We reasoned that the ts mutations may impair the interaction of Tim50 with Tim23. Mitochondria, expressing either WT or His-tagged versions of Tim50, were solubilized with digitonin and subjected to a pull down assay using Ni-NTA agarose beads. When mitochondria harboring His-tagged but otherwise wild type Tim50 were analyzed, as expected, in addition to the tagged protein two other core subunits, Tim23 and Tim17, were found in the bound fraction. Less efficient binding of Tim23 and Tim17 to Ni-NTA agarose beads was observed in mitochondria from the ts mutants (Fig. 1C).
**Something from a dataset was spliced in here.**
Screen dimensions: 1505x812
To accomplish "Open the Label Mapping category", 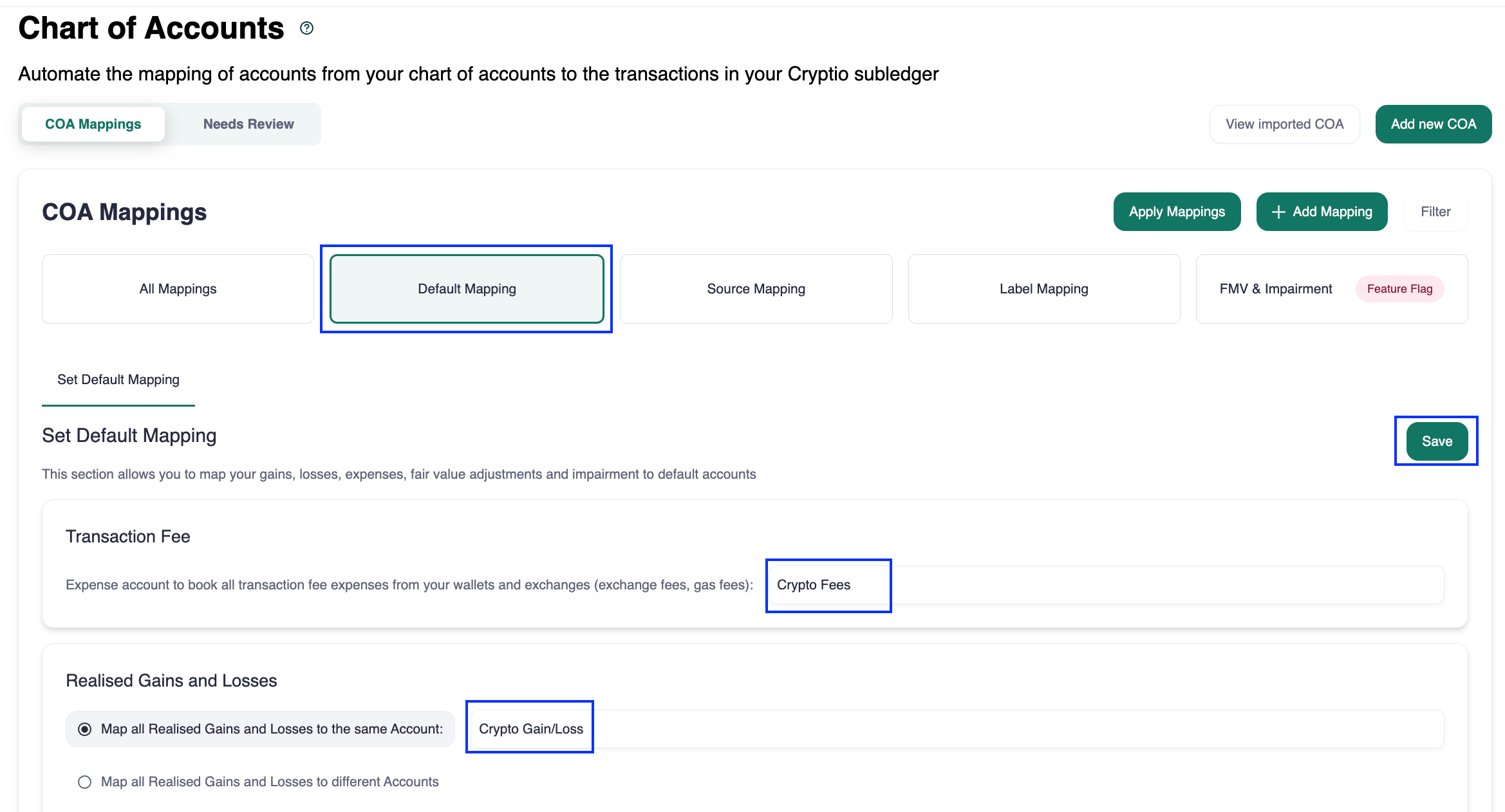I will [1043, 289].
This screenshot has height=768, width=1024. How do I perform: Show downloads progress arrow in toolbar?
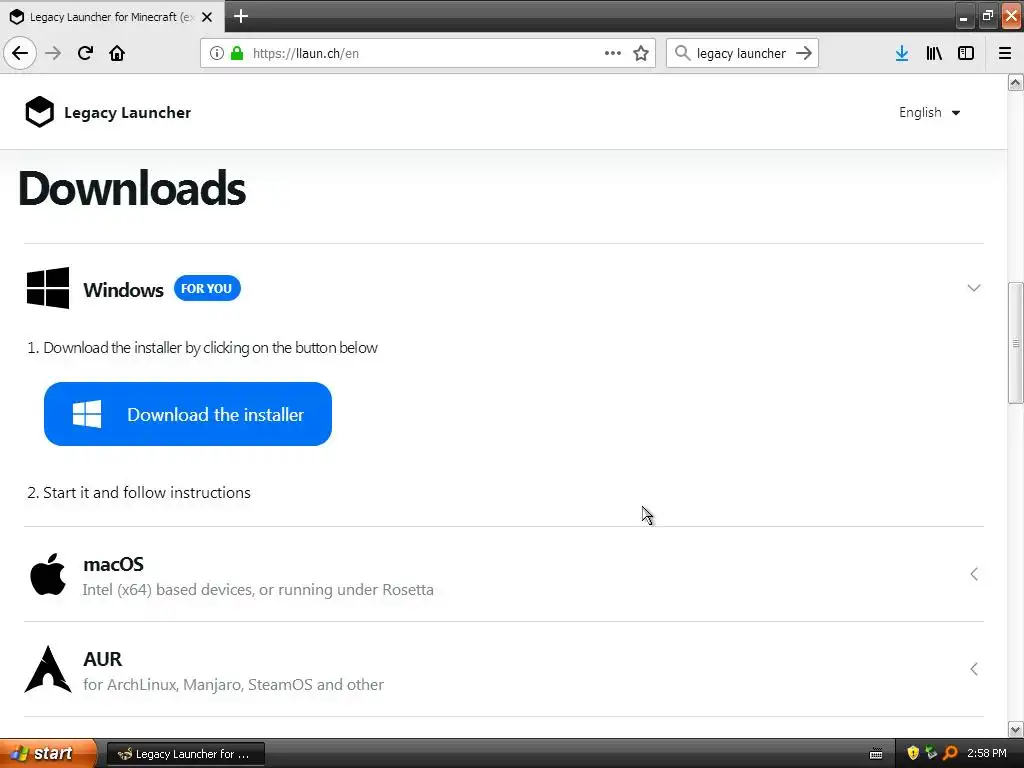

The reduced binding was not due to the decreased levels of the proteins as an analysis of the mitochondrial profiles revealed no major differences between WT and mutant mitochondria (Supplementary Fig. S3). None of the proteins bound to Ni-NTA agarose beads when WT mitochondria were analyzed, demonstrating the specificity of the assay.

We conclude that the observed growth and import defects are due to the impaired interaction between Tim50 and Tim23.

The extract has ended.